Excerpt to read:
The Jenner Institute was founded in November 2005 in partnership with the Institute for Animal Health. Our Institute focuses both on diseases of humans and livestock. One of the founding principles of the Institute is the exploitation of synergies in the development of human and veterinary vaccines whereby new vaccine approaches can be tested in parallel in different species.
Jenner Institute Investigators, under the leadership of our Director Prof. Adrian Hill and through the support of many funders, are developing new vaccine candidates. New vaccines against malaria, tuberculosis and HIV are currently in field trials in the developing world.
In South Africa, MVA85A, the TB vaccine candidate developed by Jenner Investigator Prof Helen McShane, is given as a “boost” after babies have been vaccinated with BCG, the only currently available TB vaccine, in the hope that we will be able to improve protection against TB disease in these infants.
Our malaria vaccines are also tested for protective efficacy by infecting volunteers with a drug-sensitive strain of malaria and then counting malaria parasites in blood films. If the vaccine works the volunteer is protected and there will be no parasites in the blood. The volunteers are closely monitored and treated with highly effective anti-malarial drugs at the first sign of any infection.

Data extracts:
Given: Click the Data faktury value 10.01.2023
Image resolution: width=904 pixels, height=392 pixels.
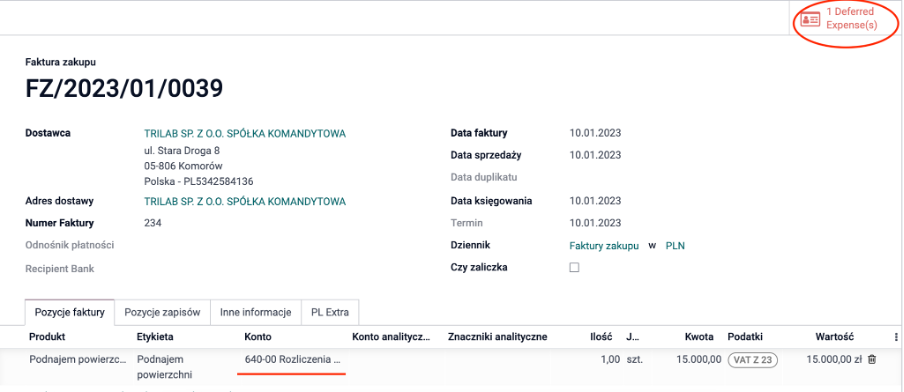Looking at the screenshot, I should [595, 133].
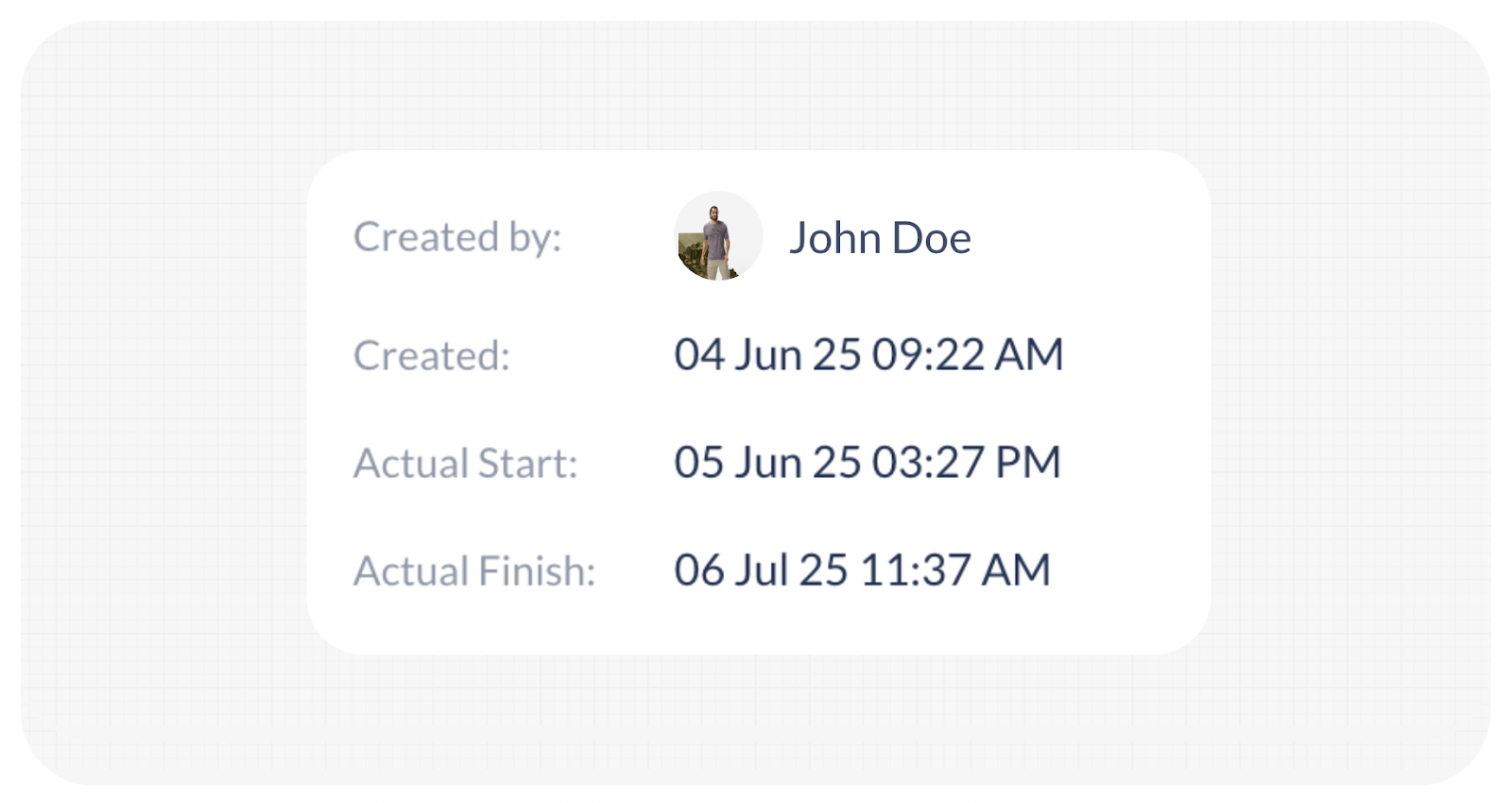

==

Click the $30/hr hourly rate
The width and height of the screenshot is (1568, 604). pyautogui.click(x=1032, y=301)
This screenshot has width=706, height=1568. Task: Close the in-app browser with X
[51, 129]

Assignment 1: According to the passage on the Jenner Institute, which TB vaccine candidate is given to babies in South Africa as a boost after BCG?
Assignment 2: Carry on the passage on the Jenner Institute, starting after its final sentence.
The records have no connection to the passage on the Jenner Institute.

Reply 1: MVA85A

Reply 2:
Research is also underway on livestock vaccines against foot and mouth disease, avian influenza, bovine tuberculosis and other major causes of economic loss.
Podcast created by NDM for The Jenner Institute
The Jenner Institute is part of the Nuffield Department of medicine at Oxford University. It was founded in 2005 and aims to develop vaccines for diseases of major global importance such as malaria, tuberculosis and HIV. We also have a partnership with the Institute for Animal Health, where we develop vaccines for animal diseases such as foot & mouth disease.
There are over 100 members of staff at the Jenner Institute, including PhD students, postdocs, research assistants, research nurses and clinical fellows. The work here covers all aspects of vaccine development from designing the vaccines to large scale manufacturing and clinical testing.
In the last 3 years our molecular biology lab has generated over 160 new poxvirus and adenovirus vaccine vectors. The viruses are grown in tissue culture, then purified from the cells and tested for purity and stability. Vaccines used in clinical trials are manufactured under sterile conditions at the clinical biomanufacturing facility which is located on the Churchill Hospital site.
Newly developed vaccines are given to healthy volunteers so we can check that they are safe and able to induce an immune response. Blood from the volunteers is taken to the laboratory where we look for immune responses to the vaccine using an ELISpot assay. The ELISpot assay measures responding white blood cells from the volunteers, each responder cell appears as a spot in the well of the plate which we count using an automated plate counter. Using a technique called Flow Cytometry we can look at the surface of individual white blood cells so we can really tease out the different cell populations responding to the vaccines.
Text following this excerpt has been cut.